[[ Input for this task open ]]

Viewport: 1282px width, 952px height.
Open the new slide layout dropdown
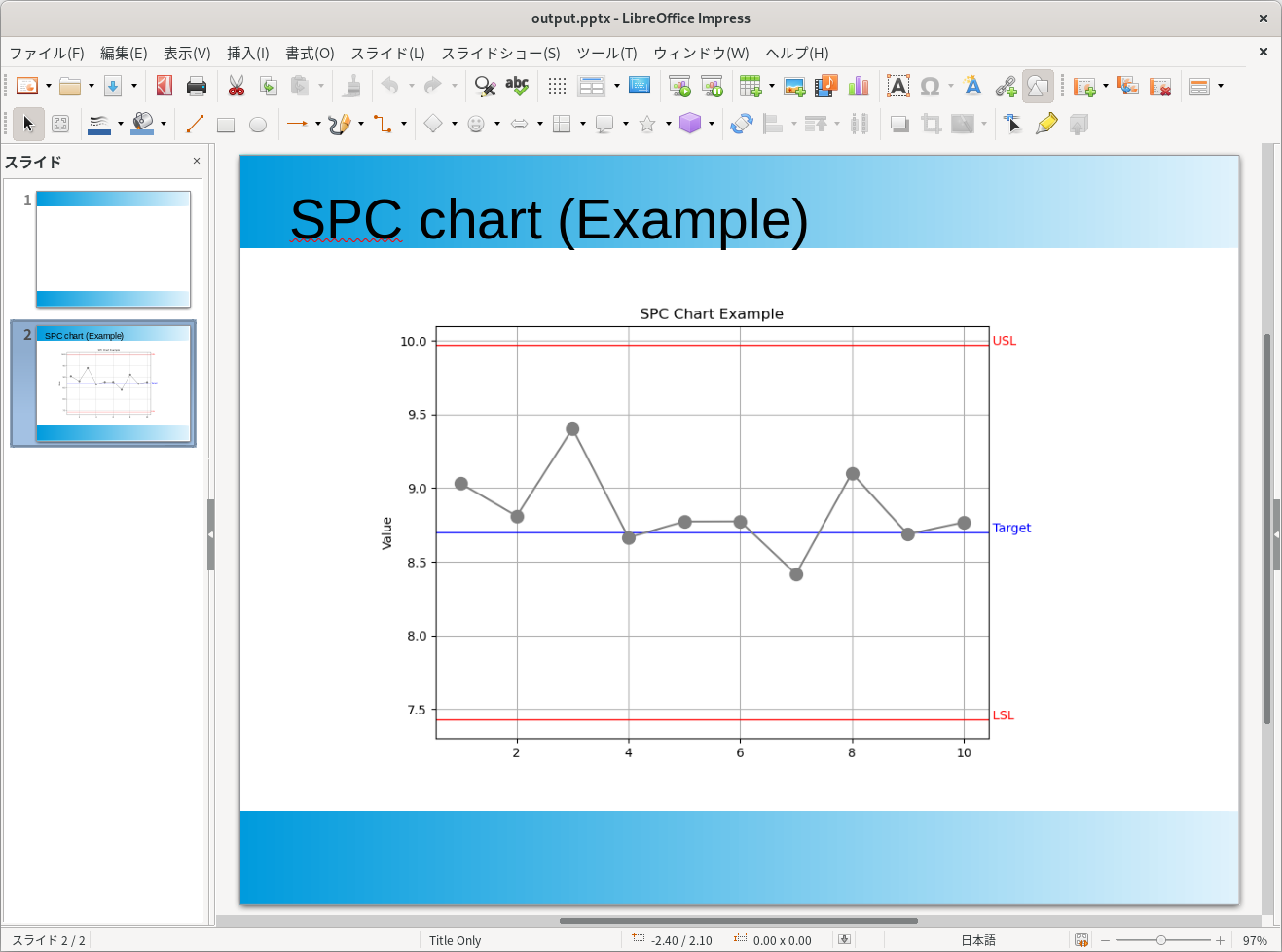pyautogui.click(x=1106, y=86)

[[ Input for this task closed ]]
[[ Input for this task open ]]

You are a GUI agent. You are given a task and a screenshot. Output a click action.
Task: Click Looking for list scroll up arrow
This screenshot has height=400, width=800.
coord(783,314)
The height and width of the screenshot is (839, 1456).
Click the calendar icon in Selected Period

[[ Input for this task closed ]]

Exercise instructions:
Of the lines above, extract only those from the line with "This screenshot has height=400, width=800." to the line with "Click the calendar icon in Selected Period", both included, exactly as written.

Your solution:
This screenshot has height=400, width=800.
coord(783,314)
The height and width of the screenshot is (839, 1456).
Click the calendar icon in Selected Period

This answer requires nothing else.